The EUR/USD pair fell during the Friday session in reaction to a better than anticipated jobs number coming out of the United States. This of course has people thinking that perhaps the Federal Reserve will have to raise interest rates sooner rather than later. However, I think that has already been the case and therefore not much has changed. Truthfully, most people that I know think that the Federal Reserve will raise interest rates in September, and see what happens next.
I believe that the 1.10 level below will continue to be rather supportive, so I’m not interested in selling this pair. In fact, I would need to see this market breakdown below the 1.09 level in order to feel even remotely comfortable doing so. I think that we are about to see a bit of a bounce, probably somewhere near the 1.11 handle.
Trend change?
I’m not real sure yet, but I think we are in the process of seeing the trend change. I will be much more comfortable saying that once we are above the 1.15 level, which for me is a major break out. In the meantime, we could see a bit of a summer range, with roughly 1000 pips being the battlefield if you will.

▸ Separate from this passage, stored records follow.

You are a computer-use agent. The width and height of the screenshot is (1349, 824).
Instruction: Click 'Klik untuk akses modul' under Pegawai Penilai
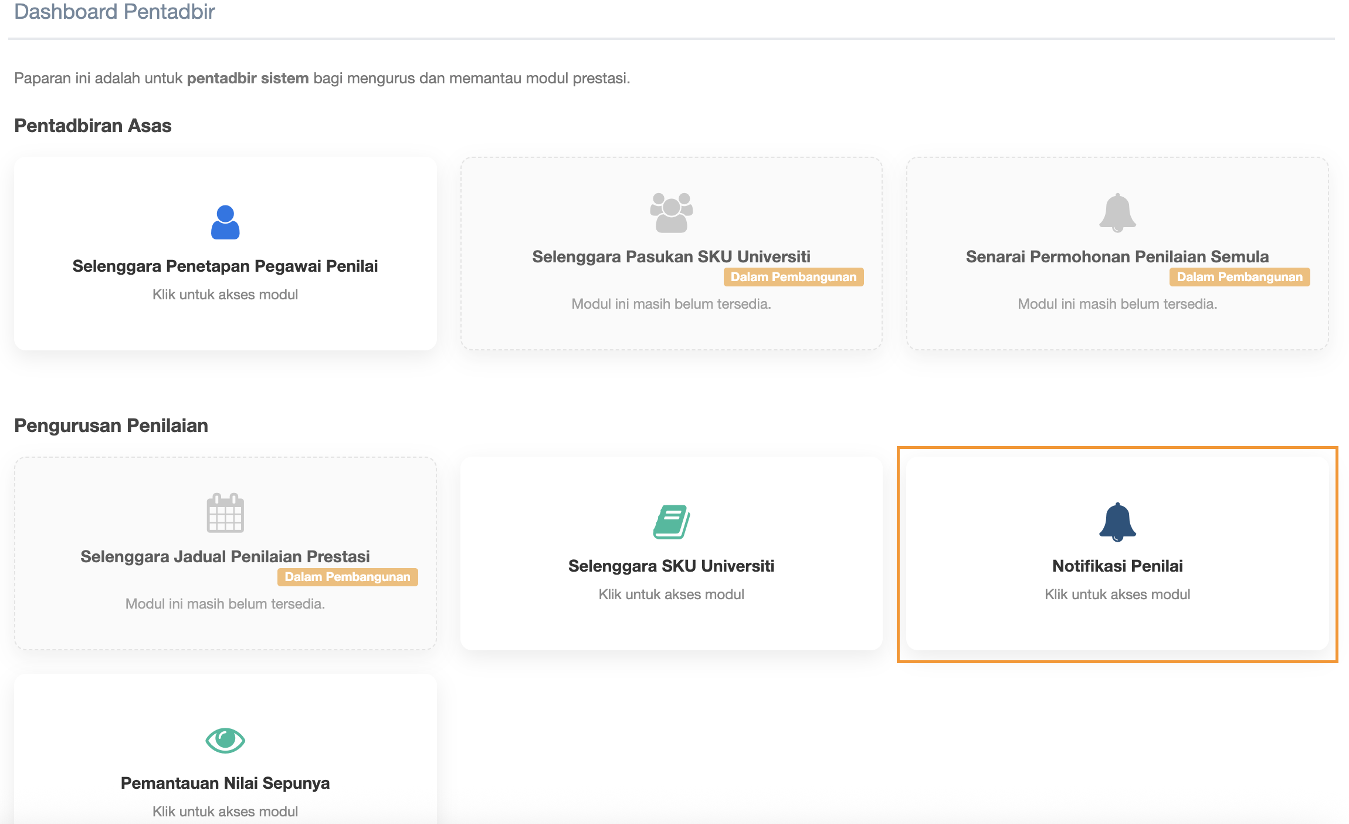pos(225,295)
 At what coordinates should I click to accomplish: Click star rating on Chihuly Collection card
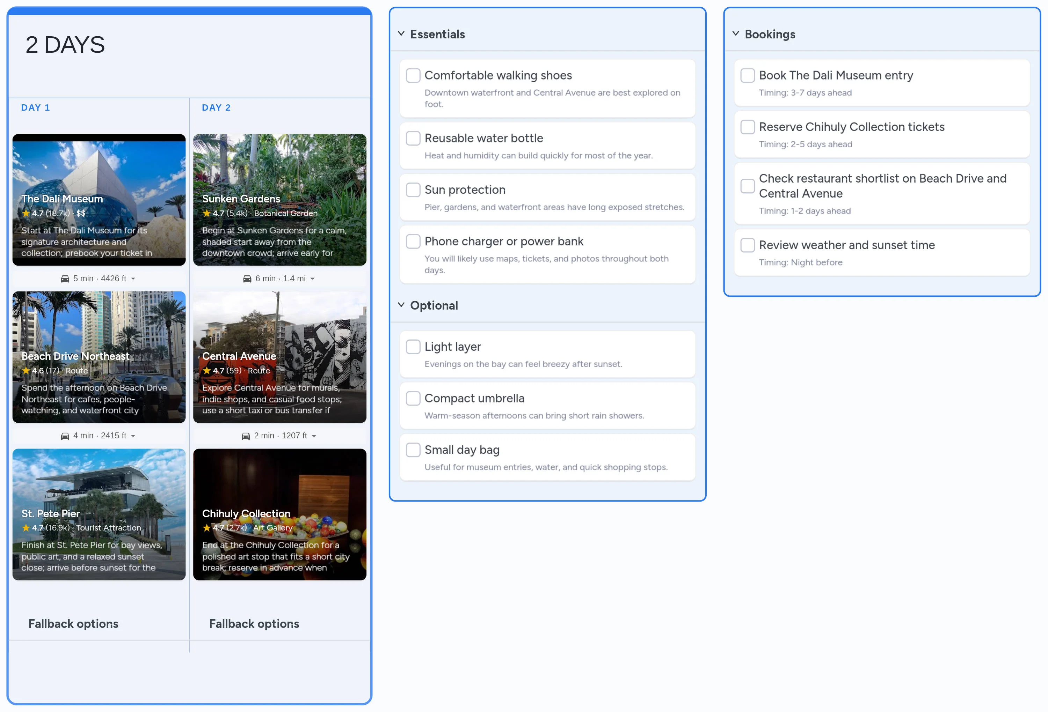(207, 528)
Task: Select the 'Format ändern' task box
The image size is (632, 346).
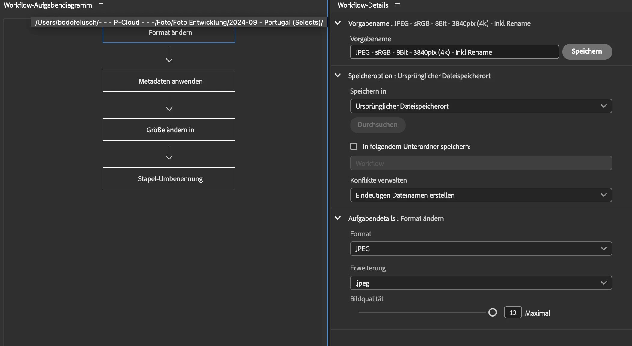Action: [169, 36]
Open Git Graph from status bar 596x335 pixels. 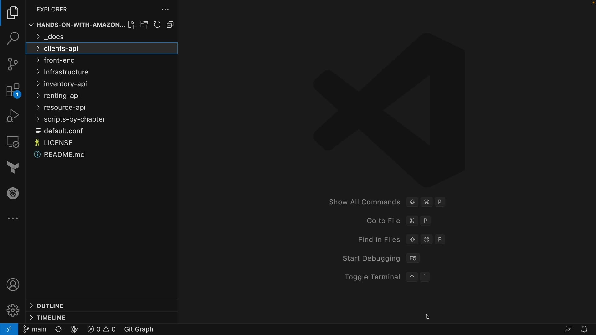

I believe the 1.10 level is going to attract a lot of attention because it’s essentially “fair value” as far as the market is concerned. I believe that the 1.05 level is the absolute bottom, and therefore it makes sense that we would rise towards that level if we can break down significantly. However, I’m not ready to say that’s going to happen quite yet. I believe personally that the fact that we made a “higher low” recently suggests that the trend and the momentum is most certainly heading towards the upside again.
On top of all of that, you have to begin to question whether or not there’s anybody left to sell the Euro anyway? It has been sold off so brutally that it’s difficult to imagine that somebody wants to place a long-term bet that it will fall even further.